The following is the composition of Other Charges in Fiscal 1994 (in
thousands):




Goodwill write-off (1) $23,795
Losses on inventory liquidations (2) 20,428
Severance and executive compensation
settlements (3) 2,985
Other (4) 565
-------
Total $47,773
=======



(1) In May 1990, the Company entered into an agreement with Big Ben
Corporation to form a joint venture, Big Ben '90, in which the Company held a
50.1% interest. In September 1991, the Company acquired the minority interest
in the joint venture in a transaction accounted for as a purchase, resulting
in a cost in excess of net assets acquired (goodwill) of $26.9 million. The
Company viewed the joint venture formation and acquisition as a means of
assuring adequate supplies of watches for sale at discount prices to its
existing significant customers, Sam's and Pace, and for new marketing
opportunities. Management perceived that the valuable elements of Big Ben '90
were: (a) contacts for access to parallel markets in order to purchase
substantial quantities of watches for sale at lower price points; (b) personnel
with expertise to manage a wholesale watch division; (c) an existing wholesale
watch business; and (d) opportunities for expansion of the wholesale watch
business to new customers and through development of private label and
designer brand names for watches at lower price points.

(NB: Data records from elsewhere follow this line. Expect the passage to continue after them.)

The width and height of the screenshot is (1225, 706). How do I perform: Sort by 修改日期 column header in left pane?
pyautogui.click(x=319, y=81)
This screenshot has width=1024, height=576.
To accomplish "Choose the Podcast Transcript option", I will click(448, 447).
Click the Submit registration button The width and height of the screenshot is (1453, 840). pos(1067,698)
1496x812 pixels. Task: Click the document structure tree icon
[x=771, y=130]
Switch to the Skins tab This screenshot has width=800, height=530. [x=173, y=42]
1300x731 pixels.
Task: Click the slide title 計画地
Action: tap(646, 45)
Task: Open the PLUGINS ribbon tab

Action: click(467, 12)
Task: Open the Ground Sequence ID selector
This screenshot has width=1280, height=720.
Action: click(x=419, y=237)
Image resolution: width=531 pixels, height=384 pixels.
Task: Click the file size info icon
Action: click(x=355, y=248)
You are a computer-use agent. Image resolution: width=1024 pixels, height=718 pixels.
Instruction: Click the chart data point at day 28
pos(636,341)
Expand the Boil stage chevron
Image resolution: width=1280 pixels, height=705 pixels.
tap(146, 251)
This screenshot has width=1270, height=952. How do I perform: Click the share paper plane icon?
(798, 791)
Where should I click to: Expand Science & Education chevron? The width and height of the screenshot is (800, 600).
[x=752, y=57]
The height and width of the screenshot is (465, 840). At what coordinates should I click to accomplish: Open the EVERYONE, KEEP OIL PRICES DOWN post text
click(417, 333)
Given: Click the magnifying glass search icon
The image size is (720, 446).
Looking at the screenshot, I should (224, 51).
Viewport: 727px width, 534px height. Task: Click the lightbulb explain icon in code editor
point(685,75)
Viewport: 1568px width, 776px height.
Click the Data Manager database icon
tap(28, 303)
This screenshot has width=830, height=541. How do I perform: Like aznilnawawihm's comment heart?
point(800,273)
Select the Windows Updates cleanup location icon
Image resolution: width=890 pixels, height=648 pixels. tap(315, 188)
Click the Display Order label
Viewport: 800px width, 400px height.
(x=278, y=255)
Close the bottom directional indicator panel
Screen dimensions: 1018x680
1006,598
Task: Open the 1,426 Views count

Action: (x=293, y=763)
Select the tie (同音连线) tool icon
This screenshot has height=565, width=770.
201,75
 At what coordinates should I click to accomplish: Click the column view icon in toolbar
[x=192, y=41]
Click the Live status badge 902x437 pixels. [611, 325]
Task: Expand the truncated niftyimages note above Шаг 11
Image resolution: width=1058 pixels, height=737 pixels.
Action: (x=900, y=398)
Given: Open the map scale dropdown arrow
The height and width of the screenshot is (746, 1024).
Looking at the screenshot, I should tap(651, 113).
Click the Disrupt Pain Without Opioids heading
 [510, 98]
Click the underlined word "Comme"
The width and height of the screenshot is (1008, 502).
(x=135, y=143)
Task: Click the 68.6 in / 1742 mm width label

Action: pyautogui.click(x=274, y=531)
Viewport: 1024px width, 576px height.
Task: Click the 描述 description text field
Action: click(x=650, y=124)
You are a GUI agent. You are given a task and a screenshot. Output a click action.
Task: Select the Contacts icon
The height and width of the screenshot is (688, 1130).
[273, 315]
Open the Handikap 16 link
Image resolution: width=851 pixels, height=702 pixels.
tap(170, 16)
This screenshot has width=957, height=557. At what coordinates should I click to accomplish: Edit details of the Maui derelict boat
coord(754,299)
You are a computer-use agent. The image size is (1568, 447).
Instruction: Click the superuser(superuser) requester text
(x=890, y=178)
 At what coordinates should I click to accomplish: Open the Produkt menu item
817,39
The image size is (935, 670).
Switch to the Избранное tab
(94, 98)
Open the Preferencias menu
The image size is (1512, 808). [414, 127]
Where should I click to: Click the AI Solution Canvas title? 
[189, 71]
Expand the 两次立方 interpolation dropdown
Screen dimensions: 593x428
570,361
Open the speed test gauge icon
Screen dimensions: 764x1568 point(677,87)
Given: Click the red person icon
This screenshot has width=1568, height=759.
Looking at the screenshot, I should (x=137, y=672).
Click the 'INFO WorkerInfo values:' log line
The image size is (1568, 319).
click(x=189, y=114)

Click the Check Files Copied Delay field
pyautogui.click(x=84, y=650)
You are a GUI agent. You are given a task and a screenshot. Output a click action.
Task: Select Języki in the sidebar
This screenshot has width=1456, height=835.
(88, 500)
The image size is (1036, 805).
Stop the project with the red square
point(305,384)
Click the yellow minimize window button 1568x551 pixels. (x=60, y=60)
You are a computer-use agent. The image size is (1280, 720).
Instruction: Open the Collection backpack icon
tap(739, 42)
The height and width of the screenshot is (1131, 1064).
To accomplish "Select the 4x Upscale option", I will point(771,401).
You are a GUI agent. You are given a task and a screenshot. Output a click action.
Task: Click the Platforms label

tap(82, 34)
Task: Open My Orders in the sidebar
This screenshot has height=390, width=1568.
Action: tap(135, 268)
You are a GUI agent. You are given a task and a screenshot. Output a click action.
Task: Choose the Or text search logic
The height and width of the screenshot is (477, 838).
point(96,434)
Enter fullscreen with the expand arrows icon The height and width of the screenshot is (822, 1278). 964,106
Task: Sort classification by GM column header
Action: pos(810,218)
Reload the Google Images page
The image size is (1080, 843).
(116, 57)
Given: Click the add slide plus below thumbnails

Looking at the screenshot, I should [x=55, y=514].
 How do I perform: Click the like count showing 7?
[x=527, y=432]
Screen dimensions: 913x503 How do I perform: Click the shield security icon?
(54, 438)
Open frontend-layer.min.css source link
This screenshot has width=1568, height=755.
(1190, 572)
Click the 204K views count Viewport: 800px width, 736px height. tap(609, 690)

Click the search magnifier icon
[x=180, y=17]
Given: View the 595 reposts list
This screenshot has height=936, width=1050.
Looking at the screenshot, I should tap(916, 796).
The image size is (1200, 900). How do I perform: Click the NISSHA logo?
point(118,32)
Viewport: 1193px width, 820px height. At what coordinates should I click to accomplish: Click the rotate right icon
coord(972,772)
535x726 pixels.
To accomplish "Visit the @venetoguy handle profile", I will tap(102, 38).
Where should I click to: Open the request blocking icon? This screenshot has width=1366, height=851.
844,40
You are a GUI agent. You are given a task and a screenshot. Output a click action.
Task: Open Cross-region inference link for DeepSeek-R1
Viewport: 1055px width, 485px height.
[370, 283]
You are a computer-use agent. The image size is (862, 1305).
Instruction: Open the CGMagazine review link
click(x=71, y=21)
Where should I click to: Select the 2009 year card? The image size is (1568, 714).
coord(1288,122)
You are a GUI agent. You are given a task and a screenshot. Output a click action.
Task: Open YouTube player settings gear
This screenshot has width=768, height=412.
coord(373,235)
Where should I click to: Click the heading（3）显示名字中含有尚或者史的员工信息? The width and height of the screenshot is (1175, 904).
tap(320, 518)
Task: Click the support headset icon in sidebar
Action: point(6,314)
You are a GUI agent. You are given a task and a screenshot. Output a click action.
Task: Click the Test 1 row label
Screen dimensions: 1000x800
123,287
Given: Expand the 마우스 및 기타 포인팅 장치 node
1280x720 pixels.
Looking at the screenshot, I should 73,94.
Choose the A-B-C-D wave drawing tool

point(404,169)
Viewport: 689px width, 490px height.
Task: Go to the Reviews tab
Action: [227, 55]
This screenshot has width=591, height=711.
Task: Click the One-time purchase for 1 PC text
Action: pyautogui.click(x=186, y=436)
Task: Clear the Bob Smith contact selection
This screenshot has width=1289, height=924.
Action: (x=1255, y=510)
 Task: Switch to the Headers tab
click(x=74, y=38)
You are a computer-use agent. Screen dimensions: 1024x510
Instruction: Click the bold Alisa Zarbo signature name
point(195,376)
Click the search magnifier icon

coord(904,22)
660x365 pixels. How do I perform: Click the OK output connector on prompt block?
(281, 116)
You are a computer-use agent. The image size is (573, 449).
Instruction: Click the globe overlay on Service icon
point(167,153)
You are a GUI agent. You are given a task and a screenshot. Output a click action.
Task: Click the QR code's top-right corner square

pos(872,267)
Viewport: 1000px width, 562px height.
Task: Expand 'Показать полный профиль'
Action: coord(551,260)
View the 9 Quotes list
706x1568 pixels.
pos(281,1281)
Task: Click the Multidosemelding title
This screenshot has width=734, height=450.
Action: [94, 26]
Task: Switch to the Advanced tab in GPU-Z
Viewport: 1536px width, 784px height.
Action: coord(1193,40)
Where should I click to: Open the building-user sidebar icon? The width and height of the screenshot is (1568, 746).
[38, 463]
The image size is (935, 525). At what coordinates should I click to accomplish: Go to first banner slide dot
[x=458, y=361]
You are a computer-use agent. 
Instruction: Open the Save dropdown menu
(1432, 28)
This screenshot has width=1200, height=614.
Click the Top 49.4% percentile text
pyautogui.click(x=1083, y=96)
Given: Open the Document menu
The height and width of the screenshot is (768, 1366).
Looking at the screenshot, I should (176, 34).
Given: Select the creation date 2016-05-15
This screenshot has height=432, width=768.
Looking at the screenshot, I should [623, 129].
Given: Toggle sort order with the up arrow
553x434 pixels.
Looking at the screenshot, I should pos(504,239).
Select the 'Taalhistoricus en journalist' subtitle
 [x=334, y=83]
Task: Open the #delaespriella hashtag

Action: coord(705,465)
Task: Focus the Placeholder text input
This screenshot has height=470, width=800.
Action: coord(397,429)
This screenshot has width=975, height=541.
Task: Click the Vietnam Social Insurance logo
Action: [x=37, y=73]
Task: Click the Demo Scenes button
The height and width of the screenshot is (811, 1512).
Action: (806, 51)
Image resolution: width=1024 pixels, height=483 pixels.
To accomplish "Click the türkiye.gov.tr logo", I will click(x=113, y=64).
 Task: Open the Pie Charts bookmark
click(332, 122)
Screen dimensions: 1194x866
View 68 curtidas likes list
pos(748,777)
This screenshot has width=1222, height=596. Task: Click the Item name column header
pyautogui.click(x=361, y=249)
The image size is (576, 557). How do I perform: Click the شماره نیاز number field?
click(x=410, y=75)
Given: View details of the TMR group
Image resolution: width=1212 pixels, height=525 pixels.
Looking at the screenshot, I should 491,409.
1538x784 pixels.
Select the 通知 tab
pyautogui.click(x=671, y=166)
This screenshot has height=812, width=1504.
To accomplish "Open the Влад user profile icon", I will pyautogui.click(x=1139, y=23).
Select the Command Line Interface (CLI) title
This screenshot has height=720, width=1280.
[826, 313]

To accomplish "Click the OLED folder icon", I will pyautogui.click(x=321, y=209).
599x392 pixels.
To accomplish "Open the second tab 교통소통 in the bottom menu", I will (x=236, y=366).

In 1991 and 1992, the Company experienced increases in its watch
business, with watches accounting for 34% and 38% respectively, of net sales. A
significant portion of these sales increases occurred in promotional events at
lower price points. In subsequent years, sales of watches decreased to 26% of
net sales in 1993 and 22% in Fiscal 1994, with further decreases expected in the
foreseeable future. These decreases, as well as the related decline in
profitability from sales of watches were caused by a number of factors,
including: (a) increased competition as watches at lower price points became
increasingly available, resulting in higher levels of returns and lower gross
margin; (b) marketing promotions of lower price point watches became
ineffective; (c) private label and designer brand name watch programs with lower
price points were unsuccessful; (d) efforts to expand the wholesale watch
business were not successful; and (e) the inventory of watches became
overstocked and the amount of watches in need of repair increased, resulting in
increased costs. In addition, as discussed in Note B, in 1993 the Company became
primarily a retailer, and now operates leased jewelry departments in all Sam's
locations. During 1994, Sam's notified the Company that it wanted the Company to
eliminate lower

45



46

end watches from the departments, and to instead offer primarily recognized
brands at higher price points.

These circumstances caused an evaluation of the wholesale watch
business in the latter half of 1994, and in the fourth quarter the Company made
the decision to close its wholesale watch division and liquidate the related
inventory as soon as practicable, resulting in significant inventory reserves as
discussed below. All key personnel from Big Ben '90 left the Company by year
end. The Company now sells primarily recognized brand watches at higher price
points in the leased departments at Sam's. Also, while the Company will continue
to purchase watches in parallel markets, the sources and styles of the
merchandise purchased are different from those in Big Ben '90, and management
has reduced the parallel markets as the primary source for watches.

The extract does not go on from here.